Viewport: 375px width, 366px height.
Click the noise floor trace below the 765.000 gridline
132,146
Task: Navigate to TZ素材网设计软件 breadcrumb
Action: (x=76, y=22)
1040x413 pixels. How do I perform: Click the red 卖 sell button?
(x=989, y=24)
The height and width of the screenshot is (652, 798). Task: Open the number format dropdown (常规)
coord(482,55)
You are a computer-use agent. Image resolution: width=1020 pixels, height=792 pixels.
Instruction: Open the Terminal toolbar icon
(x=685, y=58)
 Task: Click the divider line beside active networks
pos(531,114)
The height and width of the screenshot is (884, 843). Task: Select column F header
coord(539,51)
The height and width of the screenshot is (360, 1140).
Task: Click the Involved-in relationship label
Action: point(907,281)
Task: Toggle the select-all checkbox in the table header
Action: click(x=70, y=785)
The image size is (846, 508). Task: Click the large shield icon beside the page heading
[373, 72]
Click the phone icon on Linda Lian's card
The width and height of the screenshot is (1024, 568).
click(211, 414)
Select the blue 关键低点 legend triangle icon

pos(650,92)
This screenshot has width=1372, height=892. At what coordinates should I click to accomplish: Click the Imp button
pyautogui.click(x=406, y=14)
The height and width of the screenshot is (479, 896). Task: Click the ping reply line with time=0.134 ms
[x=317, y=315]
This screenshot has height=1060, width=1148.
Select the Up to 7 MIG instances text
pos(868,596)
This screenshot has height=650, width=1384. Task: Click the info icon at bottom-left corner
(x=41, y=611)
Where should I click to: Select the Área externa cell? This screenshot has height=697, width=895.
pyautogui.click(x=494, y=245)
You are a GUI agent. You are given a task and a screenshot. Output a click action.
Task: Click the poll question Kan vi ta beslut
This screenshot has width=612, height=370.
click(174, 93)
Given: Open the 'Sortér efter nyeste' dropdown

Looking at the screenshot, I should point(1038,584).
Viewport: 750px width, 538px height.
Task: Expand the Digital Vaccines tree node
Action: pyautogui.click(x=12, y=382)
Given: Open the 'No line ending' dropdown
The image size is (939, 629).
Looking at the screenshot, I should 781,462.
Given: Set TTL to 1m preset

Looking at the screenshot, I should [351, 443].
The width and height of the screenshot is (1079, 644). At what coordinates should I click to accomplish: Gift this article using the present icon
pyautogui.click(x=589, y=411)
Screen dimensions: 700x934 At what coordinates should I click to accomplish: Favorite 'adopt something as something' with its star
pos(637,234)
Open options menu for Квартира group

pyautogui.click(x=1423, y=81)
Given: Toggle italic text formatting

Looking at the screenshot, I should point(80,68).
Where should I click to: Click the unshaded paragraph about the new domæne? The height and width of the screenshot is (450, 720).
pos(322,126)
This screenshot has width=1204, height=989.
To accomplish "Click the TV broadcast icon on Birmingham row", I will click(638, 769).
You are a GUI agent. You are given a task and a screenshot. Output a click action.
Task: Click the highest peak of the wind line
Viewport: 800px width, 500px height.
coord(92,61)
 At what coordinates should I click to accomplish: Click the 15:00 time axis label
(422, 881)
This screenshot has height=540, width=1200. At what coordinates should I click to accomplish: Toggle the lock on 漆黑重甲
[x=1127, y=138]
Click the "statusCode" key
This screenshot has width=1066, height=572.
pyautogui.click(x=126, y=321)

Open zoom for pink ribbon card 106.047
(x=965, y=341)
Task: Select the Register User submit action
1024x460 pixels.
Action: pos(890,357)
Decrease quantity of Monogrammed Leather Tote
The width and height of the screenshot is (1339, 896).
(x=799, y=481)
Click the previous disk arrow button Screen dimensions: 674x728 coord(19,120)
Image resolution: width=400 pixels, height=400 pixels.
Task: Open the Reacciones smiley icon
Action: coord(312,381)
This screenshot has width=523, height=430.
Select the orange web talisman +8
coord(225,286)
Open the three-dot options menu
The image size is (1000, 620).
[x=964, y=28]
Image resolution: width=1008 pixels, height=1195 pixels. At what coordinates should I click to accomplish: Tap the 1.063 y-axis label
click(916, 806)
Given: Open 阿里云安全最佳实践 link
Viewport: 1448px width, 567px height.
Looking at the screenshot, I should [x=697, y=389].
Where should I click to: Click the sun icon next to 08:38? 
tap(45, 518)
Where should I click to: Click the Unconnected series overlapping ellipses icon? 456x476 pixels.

____________________

**Exercise requirements**
Return the material in full, exactly as shown.

**Answer to this task**
Viewport: 375px width, 366px height.
Click the noise floor trace below the 765.000 gridline
132,146
Task: Navigate to TZ素材网设计软件 breadcrumb
Action: (x=76, y=22)
1040x413 pixels. How do I perform: Click the red 卖 sell button?
(x=989, y=24)
The height and width of the screenshot is (652, 798). Task: Open the number format dropdown (常规)
coord(482,55)
You are a computer-use agent. Image resolution: width=1020 pixels, height=792 pixels.
Instruction: Open the Terminal toolbar icon
(x=685, y=58)
 Task: Click the divider line beside active networks
pos(531,114)
The height and width of the screenshot is (884, 843). Task: Select column F header
coord(539,51)
The height and width of the screenshot is (360, 1140).
Task: Click the Involved-in relationship label
Action: point(907,281)
Task: Toggle the select-all checkbox in the table header
Action: click(x=70, y=785)
The image size is (846, 508). Task: Click the large shield icon beside the page heading
[373, 72]
Click the phone icon on Linda Lian's card
The width and height of the screenshot is (1024, 568).
click(211, 414)
Select the blue 关键低点 legend triangle icon

pos(650,92)
This screenshot has width=1372, height=892. At what coordinates should I click to accomplish: Click the Imp button
pyautogui.click(x=406, y=14)
The height and width of the screenshot is (479, 896). Task: Click the ping reply line with time=0.134 ms
[x=317, y=315]
This screenshot has height=1060, width=1148.
Select the Up to 7 MIG instances text
pos(868,596)
This screenshot has height=650, width=1384. Task: Click the info icon at bottom-left corner
(x=41, y=611)
Where should I click to: Select the Área externa cell? This screenshot has height=697, width=895.
pyautogui.click(x=494, y=245)
You are a GUI agent. You are given a task and a screenshot. Output a click action.
Task: Click the poll question Kan vi ta beslut
This screenshot has width=612, height=370.
click(174, 93)
Given: Open the 'Sortér efter nyeste' dropdown

Looking at the screenshot, I should point(1038,584).
Viewport: 750px width, 538px height.
Task: Expand the Digital Vaccines tree node
Action: pyautogui.click(x=12, y=382)
Given: Open the 'No line ending' dropdown
The image size is (939, 629).
Looking at the screenshot, I should 781,462.
Given: Set TTL to 1m preset

Looking at the screenshot, I should [351, 443].
The width and height of the screenshot is (1079, 644). At what coordinates should I click to accomplish: Gift this article using the present icon
pyautogui.click(x=589, y=411)
Screen dimensions: 700x934 At what coordinates should I click to accomplish: Favorite 'adopt something as something' with its star
pos(637,234)
Open options menu for Квартира group

pyautogui.click(x=1423, y=81)
Given: Toggle italic text formatting

Looking at the screenshot, I should point(80,68).
Where should I click to: Click the unshaded paragraph about the new domæne? The height and width of the screenshot is (450, 720).
pos(322,126)
This screenshot has width=1204, height=989.
To accomplish "Click the TV broadcast icon on Birmingham row", I will click(638, 769).
You are a GUI agent. You are given a task and a screenshot. Output a click action.
Task: Click the highest peak of the wind line
Viewport: 800px width, 500px height.
coord(92,61)
 At what coordinates should I click to accomplish: Click the 15:00 time axis label
(422, 881)
This screenshot has height=540, width=1200. At what coordinates should I click to accomplish: Toggle the lock on 漆黑重甲
[x=1127, y=138]
Click the "statusCode" key
This screenshot has width=1066, height=572.
pyautogui.click(x=126, y=321)

Open zoom for pink ribbon card 106.047
(x=965, y=341)
Task: Select the Register User submit action
1024x460 pixels.
Action: pos(890,357)
Decrease quantity of Monogrammed Leather Tote
The width and height of the screenshot is (1339, 896).
(x=799, y=481)
Click the previous disk arrow button Screen dimensions: 674x728 coord(19,120)
Image resolution: width=400 pixels, height=400 pixels.
Task: Open the Reacciones smiley icon
Action: coord(312,381)
This screenshot has width=523, height=430.
Select the orange web talisman +8
coord(225,286)
Open the three-dot options menu
The image size is (1000, 620).
[x=964, y=28]
Image resolution: width=1008 pixels, height=1195 pixels. At what coordinates should I click to accomplish: Tap the 1.063 y-axis label
click(916, 806)
Given: Open 阿里云安全最佳实践 link
Viewport: 1448px width, 567px height.
Looking at the screenshot, I should [x=697, y=389].
Where should I click to: Click the sun icon next to 08:38? 
tap(45, 518)
Where should I click to: Click the Unconnected series overlapping ellipses icon? 456x476 pixels.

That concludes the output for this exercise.